To prevent unnecessary branching, mark the exit condition of the
primary loop as likely(), given that a carry in a 32-bit counter
occurs very rarely.
On arm64, the resulting code is emitted by GCC as
9a8: cmp w1, #0x3
9ac: add x3, x0, w1, uxtw
9b0: b.ls 9e0 <crypto_inc+0x38>
9b4: ldr w2, [x3,#-4]!
9b8: rev w2, w2
9bc: add w2, w2, #0x1
9c0: rev w4, w2
9c4: str w4, [x3]
9c8: cbz w2, 9d0 <crypto_inc+0x28>
9cc: ret
where the two remaining branch conditions (one for size < 4 and one for
the carry) are statically predicted as non-taken, resulting in optimal
execution in the vast majority of cases.
Also, replace the open coded alignment test with IS_ALIGNED().
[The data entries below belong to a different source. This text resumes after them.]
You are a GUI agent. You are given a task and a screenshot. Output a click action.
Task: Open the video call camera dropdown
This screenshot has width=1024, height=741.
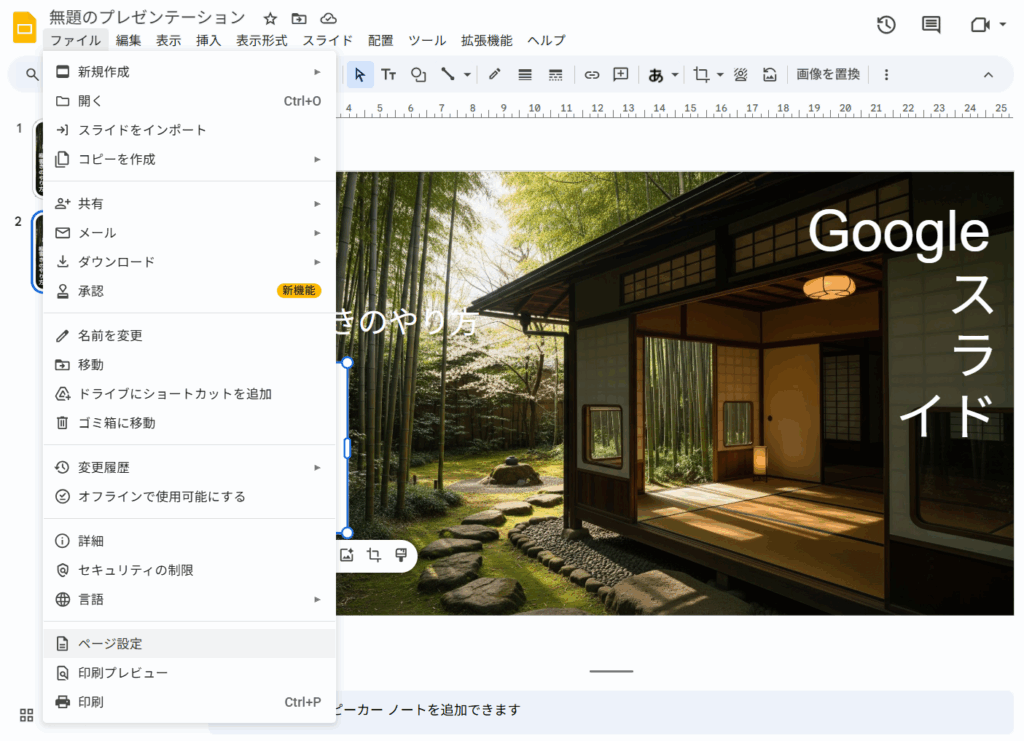(1002, 25)
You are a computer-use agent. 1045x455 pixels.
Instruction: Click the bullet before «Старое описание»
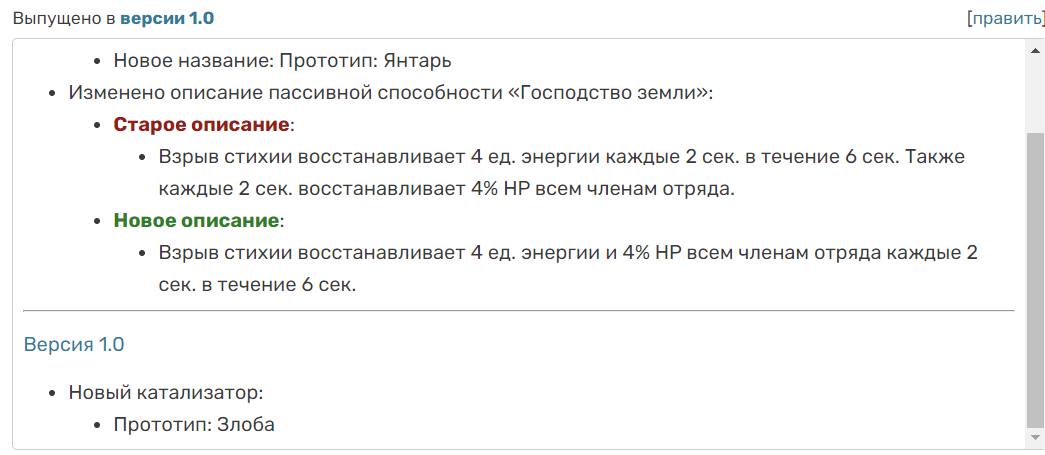click(x=97, y=126)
Cc: Jason A. Donenfeld <Jason@zx2c4.com>
Signed-off-by: Ard Biesheuvel <ard.biesheuvel@linaro.org>
Signed-off-by: Herbert Xu <herbert@gondor.apana.org.au>
u32 c;
if (IS_ENABLED(CONFIG_HAVE_EFFICIENT_UNALIGNED_ACCESS) ||
- !((unsigned long)b & (__alignof__(*b) - 1)))
+ IS_ALIGNED((unsigned long)b, __alignof__(*b)))
for (; size >= 4; size -= 4) {
c = be32_to_cpu(*--b) + 1;
*b = cpu_to_be32(c);
- if (c)
+ if (likely(c))
return;
}